Tesla shares, for example, entered the year trading at 120 times the company’s projected earnings and late this week were priced at about 54 times, according to FactSet. Exxon Mobil, on the other hand, was trading at 10.5 times future earnings at the end of 2021, a multiple that has dropped to 9.4.
It is normal for stocks in some industries to trade at very different valuations than those in other lines of business. Investors are typically willing to pay more for companies they anticipate will expand rapidly than those whose growth prospects are more limited. Technology shares often command rich valuations, while oil-and-gas companies historically trade at more muted valuations since the industry’s outlook is subject to the supply-and-demand of energy prices and tends to experience cycles of booms and busts.
“It’s certainly been the more expensive names that have suffered the brunt of the selloff,” said Mike Stritch, chief investment officer at BMO Wealth Management. “There’s been a reset on what’s reasonable to pay for valuations in a rising rate environment.”
U.S. stocks look expensive relative to their counterparts overseas as well. Only the benchmarks in Belgium, Portugal and Saudi Arabia, as well as the tech-heavy Nasdaq Composite, have higher valuations based on future earnings than the S&P 500, according to data available on FactSet. By comparison, Hong Kong’s Hang Seng trades at 9.5 times its projected earnings, Japan’s Nikkei 225 trades at 14.3 times earnings and Germany’s DAX trades at 11.4 times.
That disparity is causing some investors to take another look overseas.
“Even in our U.S.-focused strategies we do have a healthy allocation to international stocks because they’re just cheaper,” said Eric Lynch, managing director at asset management firm Scharf Investments.
The earnings equation
Prices are just one component of stock valuations. The other? Corporate earnings. When earnings rise and prices stay steady, valuations contract. If earnings decline, that makes stocks look even more expensive at the same price levels.
So far, earnings have been a rare bright spot in a market rattled by inflation data, shifting Fed policy and headlines about the war in Ukraine and rising Covid-19 cases in China.
With the latest reporting season wrapping up, analysts expect that profits from companies in the S&P 500 rose 9.1% in the first quarter from a year earlier, versus their forecasts for 5.9% growth on Dec. 31, according to FactSet. For the year, profits are projected to grow 10%, an improvement from the 7.4% growth they expected at the end of last year.

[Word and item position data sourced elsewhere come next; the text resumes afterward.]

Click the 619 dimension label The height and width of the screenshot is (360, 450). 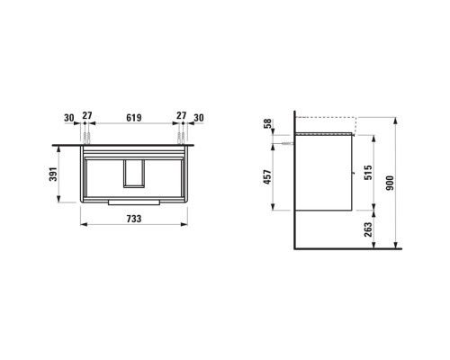click(x=135, y=117)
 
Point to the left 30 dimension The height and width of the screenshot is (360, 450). click(x=69, y=117)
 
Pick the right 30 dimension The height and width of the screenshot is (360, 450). click(x=199, y=117)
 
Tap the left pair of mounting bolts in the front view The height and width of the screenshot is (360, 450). click(x=87, y=138)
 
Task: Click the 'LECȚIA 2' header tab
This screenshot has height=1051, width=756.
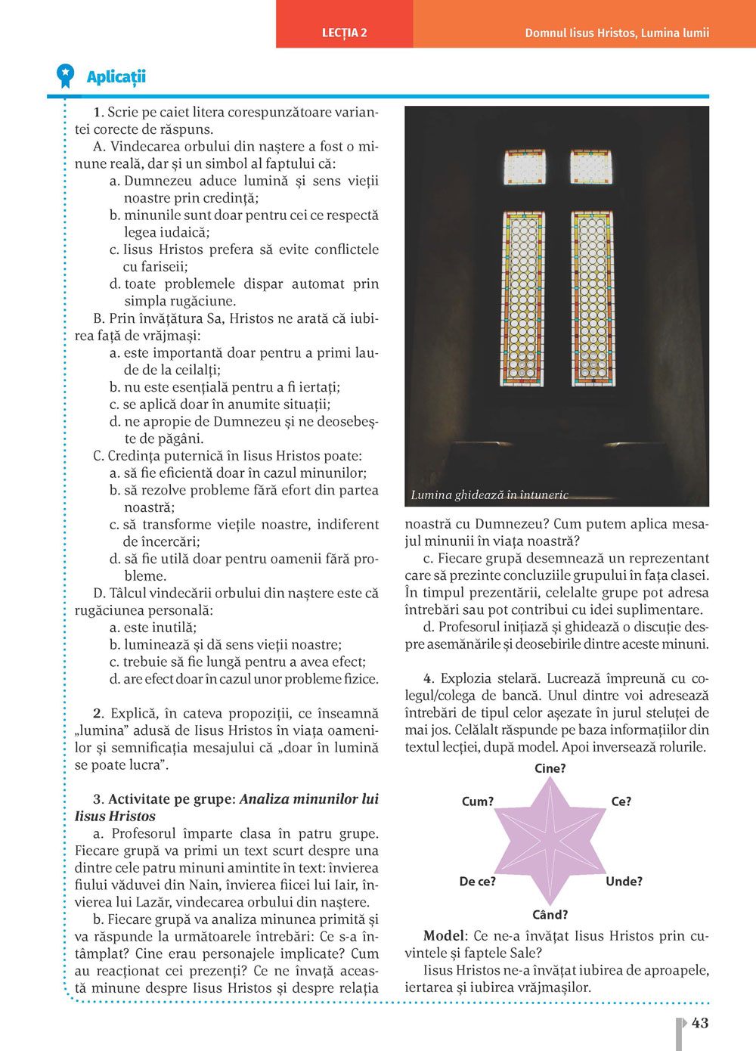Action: tap(344, 33)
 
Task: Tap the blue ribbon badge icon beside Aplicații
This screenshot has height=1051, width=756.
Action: tap(66, 75)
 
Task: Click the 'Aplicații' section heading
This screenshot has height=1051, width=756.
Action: tap(116, 76)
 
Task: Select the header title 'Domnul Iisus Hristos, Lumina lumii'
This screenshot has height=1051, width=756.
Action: tap(617, 33)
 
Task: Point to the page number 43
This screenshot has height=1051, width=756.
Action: tap(700, 1023)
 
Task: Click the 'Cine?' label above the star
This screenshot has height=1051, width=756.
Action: tap(550, 768)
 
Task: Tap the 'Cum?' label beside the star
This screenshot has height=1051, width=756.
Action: tap(478, 801)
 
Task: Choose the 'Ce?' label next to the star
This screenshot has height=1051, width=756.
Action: tap(621, 801)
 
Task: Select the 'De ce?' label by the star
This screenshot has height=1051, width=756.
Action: tap(478, 881)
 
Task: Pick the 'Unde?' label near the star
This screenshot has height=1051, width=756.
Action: tap(624, 881)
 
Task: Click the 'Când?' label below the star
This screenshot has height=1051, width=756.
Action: tap(550, 915)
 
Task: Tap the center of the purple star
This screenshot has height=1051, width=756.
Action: tap(550, 841)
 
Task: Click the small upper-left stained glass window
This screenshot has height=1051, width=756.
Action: tap(525, 167)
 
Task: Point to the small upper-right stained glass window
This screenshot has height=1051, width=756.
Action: tap(591, 167)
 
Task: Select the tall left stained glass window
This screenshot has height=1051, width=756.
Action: tap(523, 299)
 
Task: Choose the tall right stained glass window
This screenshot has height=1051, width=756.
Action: tap(592, 299)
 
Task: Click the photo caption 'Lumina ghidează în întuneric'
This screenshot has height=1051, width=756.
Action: tap(489, 495)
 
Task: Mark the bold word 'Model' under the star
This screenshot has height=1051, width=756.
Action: tap(444, 936)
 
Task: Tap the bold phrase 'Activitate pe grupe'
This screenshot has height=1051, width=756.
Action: tap(172, 799)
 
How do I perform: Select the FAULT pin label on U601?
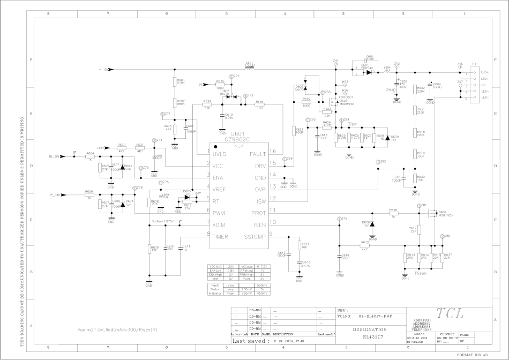(x=259, y=153)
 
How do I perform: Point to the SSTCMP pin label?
(x=255, y=236)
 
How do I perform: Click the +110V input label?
(x=104, y=70)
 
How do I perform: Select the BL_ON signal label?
(x=51, y=156)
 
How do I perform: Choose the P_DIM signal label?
(x=54, y=194)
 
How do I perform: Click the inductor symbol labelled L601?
(x=250, y=69)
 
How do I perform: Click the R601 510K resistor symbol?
(x=175, y=82)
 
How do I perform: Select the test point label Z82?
(x=383, y=161)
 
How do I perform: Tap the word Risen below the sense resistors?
(x=420, y=272)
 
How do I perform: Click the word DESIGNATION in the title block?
(x=370, y=329)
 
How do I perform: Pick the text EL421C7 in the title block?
(x=370, y=338)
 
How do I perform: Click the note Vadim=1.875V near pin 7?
(x=162, y=221)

The strong results are partly the result of unusually high profit margins, which suggests many companies have managed to pass higher costs along to customers through price increases. Analysts estimate that the S&P 500 net profit margin will come in at 12.3% for the first quarter, above the five-year average of 11.2%.
Some investors are skeptical that margins can keep rising, though.

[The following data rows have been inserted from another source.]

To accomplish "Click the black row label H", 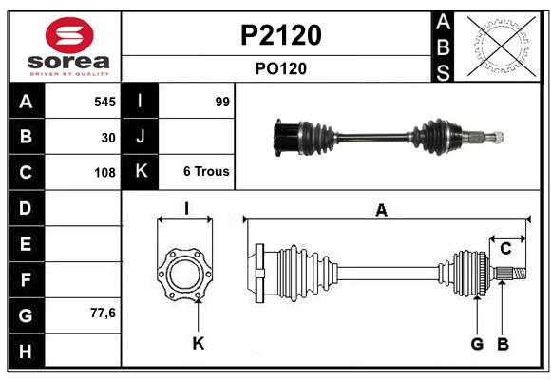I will point(26,352).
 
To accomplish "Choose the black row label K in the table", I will point(141,172).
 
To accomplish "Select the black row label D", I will point(26,208).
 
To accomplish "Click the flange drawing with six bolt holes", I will point(184,276).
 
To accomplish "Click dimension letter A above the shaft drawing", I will point(381,211).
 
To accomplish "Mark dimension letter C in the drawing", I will point(505,249).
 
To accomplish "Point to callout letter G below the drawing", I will point(477,344).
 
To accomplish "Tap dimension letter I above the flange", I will point(186,208).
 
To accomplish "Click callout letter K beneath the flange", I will point(198,344).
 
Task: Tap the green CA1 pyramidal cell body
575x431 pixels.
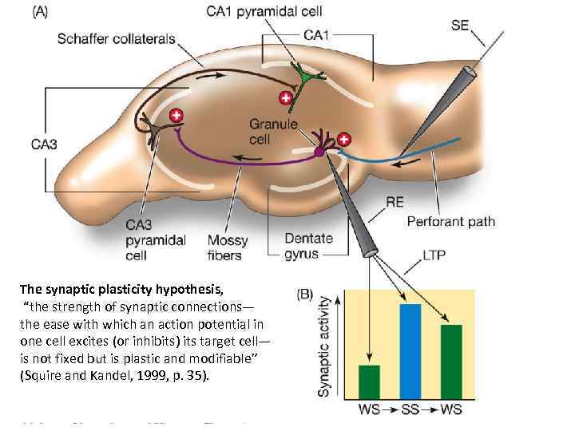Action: click(304, 80)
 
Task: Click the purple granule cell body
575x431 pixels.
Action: click(319, 151)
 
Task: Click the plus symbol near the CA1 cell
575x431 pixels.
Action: click(285, 98)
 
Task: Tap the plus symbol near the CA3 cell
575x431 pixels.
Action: click(176, 116)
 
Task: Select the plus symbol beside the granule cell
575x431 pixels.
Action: click(344, 140)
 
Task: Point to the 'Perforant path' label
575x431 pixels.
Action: click(451, 221)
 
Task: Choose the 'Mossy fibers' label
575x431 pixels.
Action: click(228, 247)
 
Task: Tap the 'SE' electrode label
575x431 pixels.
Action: click(460, 26)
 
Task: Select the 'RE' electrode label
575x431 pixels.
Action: click(395, 202)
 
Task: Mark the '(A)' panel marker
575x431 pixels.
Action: click(39, 14)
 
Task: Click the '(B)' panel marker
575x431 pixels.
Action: click(304, 294)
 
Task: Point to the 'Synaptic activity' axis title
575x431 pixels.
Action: click(325, 346)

“It just seems unlikely that peak margins would continue,” said Mr. Lynch, of Scharf Investments. “So even if there’s not a great huge recession, we’d still say that there’s certainly a very reasonable call to make that margins will get compressed and at the very least earnings estimates are too high.”

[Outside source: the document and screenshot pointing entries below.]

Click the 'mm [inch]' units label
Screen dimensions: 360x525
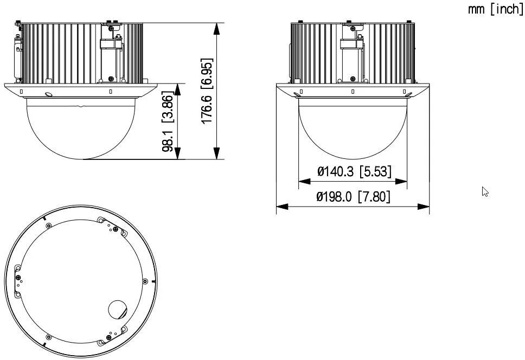click(496, 11)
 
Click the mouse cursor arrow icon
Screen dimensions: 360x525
click(485, 191)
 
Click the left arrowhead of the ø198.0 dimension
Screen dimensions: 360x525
click(280, 206)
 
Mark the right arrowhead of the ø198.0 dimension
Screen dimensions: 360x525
click(426, 206)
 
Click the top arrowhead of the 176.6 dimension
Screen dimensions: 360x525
click(217, 27)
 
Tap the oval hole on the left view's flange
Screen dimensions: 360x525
click(48, 94)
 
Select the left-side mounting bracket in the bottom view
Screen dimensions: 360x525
click(18, 280)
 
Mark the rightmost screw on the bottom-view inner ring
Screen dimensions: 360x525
click(145, 281)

There are additional reasons for concern. Companies this earnings season have been mentioning variations of “weak demand” at the highest rate since 2020, according to BofA Global Research.
And the rise in 2022 profit estimates for the S&P 500 is largely attributable to brightening expectations for the energy sector, BofA found. Without the sector, which accounts for less than 5% of the S&P 500, expectations for the index’s earnings this year would have edged lower from the end of last year, according to the bank’s analysts.
If earnings were to disappoint, that would make the stock market’s valuations even more expensive than they already appear–absent another move lower in share prices.